Anyone and everyone who has bought any stocks into the circular Ponzi pyramid has this knee jerk response to rationalise LLM failure modes.
They want to believe that statistical distribution of meaningless tokens is real cognition of machines and if not that, works flawlessly for most of the cases and if not flawlessly, is usable enough to be valued at trillions of dollars collectively.
I actually believe in the idea of machine cognition (with a bunch of caveats which I'm not going to type out here) but fully agree it's being used to hype the market through a combination of cynicism and naivete.
statistical distribution of meaningless tokens
As a aside note the biggest argument for the possibility of machine consciousness is the depressing fact that so many humans are uncritical bullshit spreaders themselves.
Is that just an LLM thing? I thought that as a society, we decided a long time ago that competence doesn't really matter.
Why else would we be giving high school diplomas to people who can't read at a 5th grade level? Or offshore call center jobs to people who have poor English skills?
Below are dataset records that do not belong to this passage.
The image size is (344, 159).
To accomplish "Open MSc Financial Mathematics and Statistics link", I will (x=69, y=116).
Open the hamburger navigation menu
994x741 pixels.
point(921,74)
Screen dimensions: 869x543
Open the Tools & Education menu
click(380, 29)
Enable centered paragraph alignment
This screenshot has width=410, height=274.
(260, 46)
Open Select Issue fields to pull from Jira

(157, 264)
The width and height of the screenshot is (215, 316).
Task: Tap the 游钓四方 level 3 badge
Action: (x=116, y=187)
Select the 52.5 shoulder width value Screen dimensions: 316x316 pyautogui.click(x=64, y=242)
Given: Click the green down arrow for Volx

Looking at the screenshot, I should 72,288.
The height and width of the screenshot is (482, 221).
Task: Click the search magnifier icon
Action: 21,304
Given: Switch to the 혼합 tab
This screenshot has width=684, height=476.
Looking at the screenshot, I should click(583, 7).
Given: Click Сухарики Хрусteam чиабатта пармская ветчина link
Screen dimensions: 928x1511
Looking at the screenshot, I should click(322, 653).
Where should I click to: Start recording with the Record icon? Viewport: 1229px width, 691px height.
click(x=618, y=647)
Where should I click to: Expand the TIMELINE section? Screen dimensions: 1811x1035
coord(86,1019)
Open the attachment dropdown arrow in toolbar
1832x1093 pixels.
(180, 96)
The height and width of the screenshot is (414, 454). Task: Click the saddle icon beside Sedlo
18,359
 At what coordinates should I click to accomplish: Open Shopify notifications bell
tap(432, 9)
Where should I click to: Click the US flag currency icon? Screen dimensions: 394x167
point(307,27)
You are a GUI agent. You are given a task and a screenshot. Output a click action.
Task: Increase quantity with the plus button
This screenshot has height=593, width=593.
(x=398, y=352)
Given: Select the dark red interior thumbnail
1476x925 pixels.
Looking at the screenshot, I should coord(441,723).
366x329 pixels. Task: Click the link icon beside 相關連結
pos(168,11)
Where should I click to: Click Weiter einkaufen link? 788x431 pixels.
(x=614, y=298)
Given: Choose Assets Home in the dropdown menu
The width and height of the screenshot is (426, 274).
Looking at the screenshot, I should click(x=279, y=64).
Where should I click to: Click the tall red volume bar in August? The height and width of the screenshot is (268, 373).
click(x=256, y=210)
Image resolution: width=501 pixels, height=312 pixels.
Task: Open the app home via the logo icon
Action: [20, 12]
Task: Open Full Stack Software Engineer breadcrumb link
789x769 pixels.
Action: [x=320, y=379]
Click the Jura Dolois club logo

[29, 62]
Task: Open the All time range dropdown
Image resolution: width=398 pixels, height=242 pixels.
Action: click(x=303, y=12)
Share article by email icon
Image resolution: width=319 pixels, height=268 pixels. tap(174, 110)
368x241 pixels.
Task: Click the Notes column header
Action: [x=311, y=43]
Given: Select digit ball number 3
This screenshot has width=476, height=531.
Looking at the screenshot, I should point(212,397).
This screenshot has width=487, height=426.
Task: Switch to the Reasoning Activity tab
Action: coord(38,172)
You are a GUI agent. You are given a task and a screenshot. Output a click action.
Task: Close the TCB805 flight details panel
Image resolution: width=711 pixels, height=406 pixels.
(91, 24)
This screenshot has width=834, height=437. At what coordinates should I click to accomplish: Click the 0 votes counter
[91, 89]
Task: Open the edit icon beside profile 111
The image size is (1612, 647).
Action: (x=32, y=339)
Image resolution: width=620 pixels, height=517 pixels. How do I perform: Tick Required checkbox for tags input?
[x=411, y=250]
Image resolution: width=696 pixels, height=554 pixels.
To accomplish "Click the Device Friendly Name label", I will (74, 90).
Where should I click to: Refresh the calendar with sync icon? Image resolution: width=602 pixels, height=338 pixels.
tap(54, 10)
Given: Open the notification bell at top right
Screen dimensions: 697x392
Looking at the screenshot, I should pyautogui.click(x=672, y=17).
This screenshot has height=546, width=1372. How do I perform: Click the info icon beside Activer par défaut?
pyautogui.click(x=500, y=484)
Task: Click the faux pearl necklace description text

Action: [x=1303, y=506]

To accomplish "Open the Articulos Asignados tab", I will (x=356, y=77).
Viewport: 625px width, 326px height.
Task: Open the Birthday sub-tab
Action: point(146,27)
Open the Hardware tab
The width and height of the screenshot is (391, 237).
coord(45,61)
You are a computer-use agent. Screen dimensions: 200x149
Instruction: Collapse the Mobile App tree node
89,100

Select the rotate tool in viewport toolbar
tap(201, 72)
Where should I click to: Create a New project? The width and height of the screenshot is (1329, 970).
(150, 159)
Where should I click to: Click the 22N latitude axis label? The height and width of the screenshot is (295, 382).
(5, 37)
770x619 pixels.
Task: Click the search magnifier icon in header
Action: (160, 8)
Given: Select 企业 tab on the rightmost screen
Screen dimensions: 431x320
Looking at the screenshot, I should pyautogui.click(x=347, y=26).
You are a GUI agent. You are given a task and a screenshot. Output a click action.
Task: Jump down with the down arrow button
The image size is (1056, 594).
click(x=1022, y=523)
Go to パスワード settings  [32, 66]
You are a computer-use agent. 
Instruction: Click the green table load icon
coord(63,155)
It's been a 50 year downward slope. We're in the harvest phase of that crop. All the people we raised to believe their incompetence was just as valid as other people's facts are now confidently running things because they think magical thinking works.
I'm curious if LLM skeptics bother to click through and read the details on a study like this, or if they just reflexively upvote it because it confirms their priors.
This is a hit piece by a media brand that's either feeling threatened or is just incompetent. Or both.
Because yours is anecdotal evidence, a study like this should have a higher bar than that and be useful to support your experience, but it doesn't do that. It doesn't even say what exact models they evaluated ffs
They've conned themselves with the LLMs they use, and are desperate to keep the con going: "The LLMentalist Effect: how chat-based Large Language Models replicate the mechanisms of a psychic’s con"
>people are convinced that language models, or specifically chat-based language models, are intelligent... But there isn’t any mechanism inherent in large language models (LLMs) that would seem to enable this...
and says it must be a con but then how come they pass most of the exams designed to test humans better than humans do?
And there are mechanisms like transformers that may do something like human intelligence.